Of the 2,201 ICU patients who met the study’s inclusion criteria, 111 experienced an ICU-acquired bacteremia. Thirty-two of these were primary, 29 were catheter-related, and 50 were secondary bloodstream infections. Gram-positive and gram-negative organisms were each responsible for about 40% of the bacteremias; the remainder were polymicrobial. Staphylococcus aureus and Enterobacteriaceae were markedly more common, and coagulase-negative staphylococci were much less common, in the patients with secondary bacteremia than in the other groups; otherwise, the types of organisms found were similar. About 60% of patients received appropriate therapy within 48 hours of the first positive blood culture.

To determine the impact of each type of bacteremia on mortality and length of ICU stay, Dr. Brun-Buisson and his colleagues assessed the variables that were associated with an increased length of ICU stay among all 2,201 patients enrolled in their study: age, Simplified Acute Physiology Score II, patient location prior to ICU admission, admission category (medical vs surgical), fatality of underlying disease, and the onset of an ICU-acquired bacteremia. The investigators then performed a case-control analysis of bacteremic and non-bacteremic subjects who were matched for these variables (other than bacteremia). Adequate controls were available for 96 of the patients with bloodstream infections.

There were 50 deaths among the patients with bacteremia and 16 among controls (mortality rates: 52% and 17%, respectively), for an overall excess mortality rate from bacteremia of about 35%. The mortality rates were 50% for patients with primary bacteremias, 38.5% for those with catheter-related bloodstream infections, and 62% for those with secondary bacteremias. Dr.
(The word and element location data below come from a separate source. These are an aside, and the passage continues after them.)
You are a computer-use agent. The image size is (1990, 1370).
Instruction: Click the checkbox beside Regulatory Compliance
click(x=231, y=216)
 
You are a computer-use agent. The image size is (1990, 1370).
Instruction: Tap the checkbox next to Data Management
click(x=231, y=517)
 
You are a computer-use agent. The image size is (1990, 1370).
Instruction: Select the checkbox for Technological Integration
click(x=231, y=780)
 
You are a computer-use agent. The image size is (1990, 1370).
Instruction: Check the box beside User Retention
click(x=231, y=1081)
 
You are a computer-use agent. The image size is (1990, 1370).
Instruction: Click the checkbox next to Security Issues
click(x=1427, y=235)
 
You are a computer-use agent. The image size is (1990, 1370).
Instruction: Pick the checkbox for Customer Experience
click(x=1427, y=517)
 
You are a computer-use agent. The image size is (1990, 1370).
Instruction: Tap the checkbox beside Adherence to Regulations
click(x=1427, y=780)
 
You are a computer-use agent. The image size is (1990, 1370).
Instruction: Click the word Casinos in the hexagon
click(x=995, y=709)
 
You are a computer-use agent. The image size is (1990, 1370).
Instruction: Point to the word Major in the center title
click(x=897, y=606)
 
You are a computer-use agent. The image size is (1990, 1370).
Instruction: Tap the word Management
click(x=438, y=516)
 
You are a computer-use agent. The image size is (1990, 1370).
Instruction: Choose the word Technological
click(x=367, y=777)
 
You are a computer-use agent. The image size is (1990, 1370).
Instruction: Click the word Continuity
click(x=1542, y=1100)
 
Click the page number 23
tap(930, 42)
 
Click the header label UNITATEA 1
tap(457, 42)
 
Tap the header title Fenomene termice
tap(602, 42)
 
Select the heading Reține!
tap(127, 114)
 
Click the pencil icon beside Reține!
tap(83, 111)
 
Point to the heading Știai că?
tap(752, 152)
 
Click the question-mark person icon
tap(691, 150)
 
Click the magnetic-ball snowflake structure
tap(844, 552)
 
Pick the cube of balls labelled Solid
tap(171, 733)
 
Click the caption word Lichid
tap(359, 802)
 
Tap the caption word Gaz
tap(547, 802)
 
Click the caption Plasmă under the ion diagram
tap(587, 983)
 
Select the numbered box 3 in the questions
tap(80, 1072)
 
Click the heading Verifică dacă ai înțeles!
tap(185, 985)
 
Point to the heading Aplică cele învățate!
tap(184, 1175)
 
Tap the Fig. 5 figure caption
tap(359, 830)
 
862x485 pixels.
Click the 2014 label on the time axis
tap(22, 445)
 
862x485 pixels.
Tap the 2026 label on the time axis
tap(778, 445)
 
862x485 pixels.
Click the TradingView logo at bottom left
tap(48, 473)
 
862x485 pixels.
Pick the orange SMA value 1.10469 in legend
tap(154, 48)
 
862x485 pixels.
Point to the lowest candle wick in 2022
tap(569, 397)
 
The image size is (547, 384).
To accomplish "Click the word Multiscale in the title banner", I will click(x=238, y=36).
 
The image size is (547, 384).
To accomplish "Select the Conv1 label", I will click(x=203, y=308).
Brun-Buisson and colleagues calculate that the excess mortality rates for these three types of bacteremia were 29%, 12%, and 55%, respectively.

Overall, the onset of bacteremia lengthened the ICU stay by about 5.5 days—the median stay was 19 days for the controls and 24.5 days for the patients with bacteremia. However, the type of bacteremia had little influence on the excess length of stay.

—Timothy Begany

References
1. Digiovine B, Chenoweth C, Watts C, Higgins M. The attributable mortality and costs of primary nosocomial bloodstream infections in the intensive care unit. Am J Respir Crit Care Med. 1999;160:976-981.
2. Soufir L, Timsit JF, Mahe C, et al. Attributable morbidity and mortality of catheter-related septicemia in critically ill patients: a matched, risk-adjusted, cohort study. Infect Control Hosp Epidemiol. 1999;20:396-401.
3. Renaud B, Brun-Buisson C. Outcomes of primary and catheter-related bacteremia: a cohort and case-control study in critically ill patients. Am J Respir Crit Care Med. 2001;163:1584-1590.